師崎(もろざき)の左義長まつりを見に行った

全国各地で行われる左義長の行事だが、その地それぞれのスタイルがある。
25日の日曜日、写真仲間から誘われて知多半島の突端にある師崎港で行われる〝左義長まつり〟に行ってきた。
どんなものかは次の新聞の記事が簡にして要を得ている(毎日)。

『愛知県南知多町の師崎海岸で25日、大漁や無病息災を祈願する「左義長まつり」があり、下帯姿の若衆が干支(えと)やタイを描いた大のぼりを正月飾りと一緒に燃やした。
旧正月の伝統行事で、第4日曜日に行われる。のぼりは長さ約10メートル、幅約3メートル。家々から持ち寄った正月飾りやお札に火をつけ、その中に何度も大のぼりを倒して一緒に燃やした。
最近は、若衆の減少で大のぼりの数が減ったが、海岸には大勢のアマチュアカメラマンも訪れ、シャッターチャンスを狙っていた。』

補足すれば、師崎海岸沿いに西から東へ5カ所で順次、この行事が行われる。そして、ここの見物は〝大のぼり〟に火を付けることとともに、小振りの〝御輿〟にも火を付けて走り回った上に海中に突入するのだ。

祭りをうまく撮るには、祭りの進行を熟知していなければならないが、初めてだったから何処にいればいいか私には分からなかった。
結果として、肝心の海中突入シーンは人垣に遮られて撮れなかった。大のぼりを焼くシーンは咄嗟に防波堤に飛び乗ってなんとか撮した。
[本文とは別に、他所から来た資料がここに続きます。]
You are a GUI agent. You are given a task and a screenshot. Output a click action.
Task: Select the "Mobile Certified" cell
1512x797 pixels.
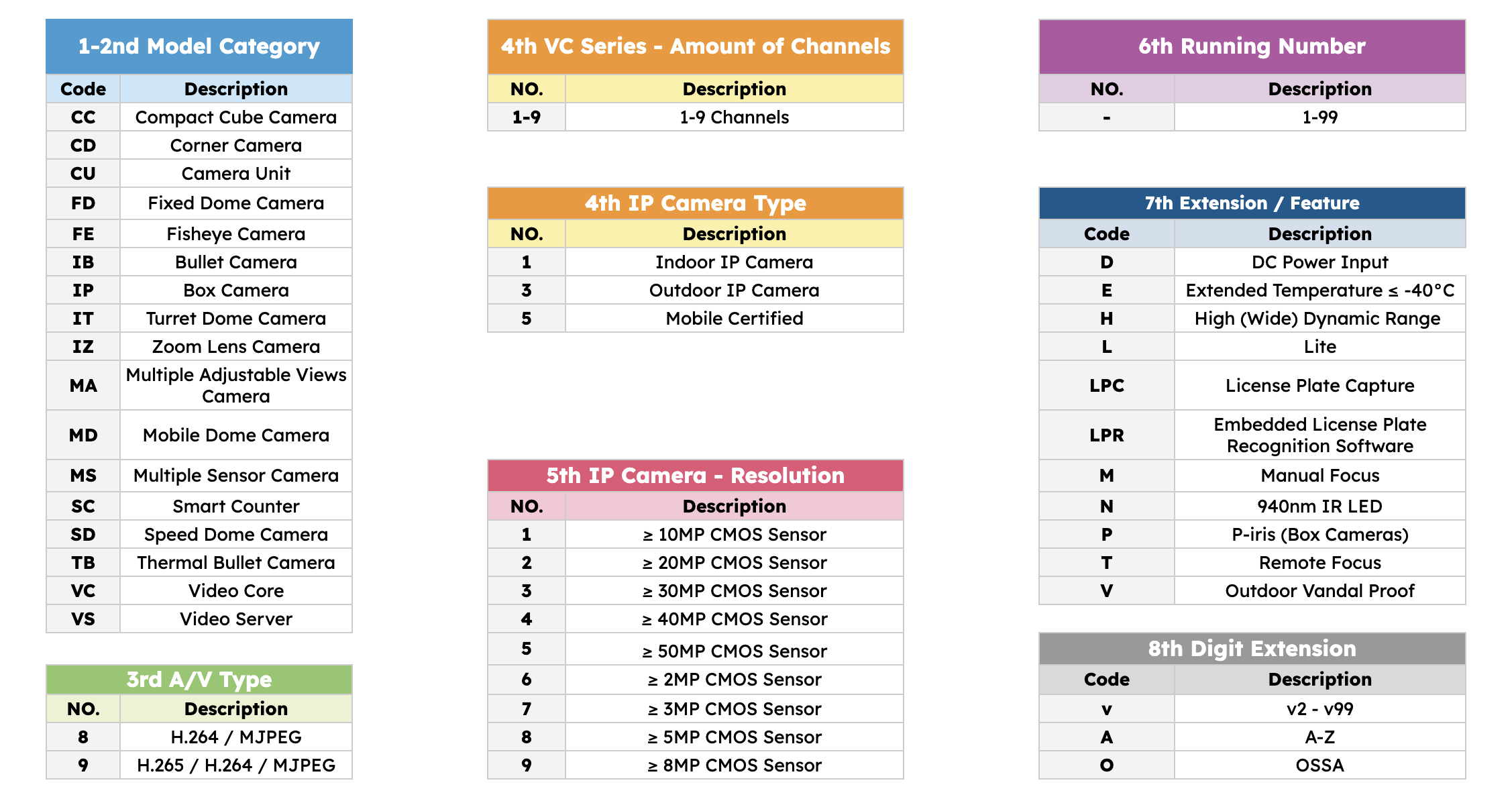tap(734, 319)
まつりとは別に、師崎港はとても美しく、再度訪れたいと思ったことでした。

R0014939sDsc_2248s美しい師崎港。水もきれい。
繋がれた舟も色とりどりの旗を掲げ、まつりを盛り上げる。


S左義長まつりが行われる広場の遠景。30分前。ぼつぼつ人が集まってくる。



R0014916sDsc_2252s役員が出てきた。








Dsc_2224sDsc_2225s役員が火を付け、正月飾りなどの山が燃え始める。


Dsc_2215sR0014925s御輿に火を着ける。




Dsc_2233sDsc_2228s火の着いた御輿を4人の若衆が持って広場を走り回る。火薬が仕掛けられているようで、凄まじい音と煙が出る。すぐそばに居たから私も煙に巻かれて写真どころでなくなってしまった。
そして、あっという間に海へ突入した。
Dsc_2243sDsc_2245s突入の瞬間の写真は無い。
一人の若衆がなかなか水から上がってこない。言うに言われぬ理由があったようだ。


ここまでが第1部。
第2部は大のぼりを燃やす。
R0014929s
若衆が大のぼりの固定縄を解き始める。これを火の上に倒すのだ。







Dsc_2237sDsc_2238s大のぼりに火が着けられた。師崎版左義長のクライマックス 。



R0014938s第3部は餅撒き。
もらった餅を早速焼いている人もいる(竿からぶら下がっているのが餅)。


☆  ☆  ☆
R0014924sいざ出陣。




R0014942sR0014944s余興?脱線?
元気があっていい!



まつりは演じる人だけでなく、見る人も一様に熱い気持ちにさせる。行って良かった。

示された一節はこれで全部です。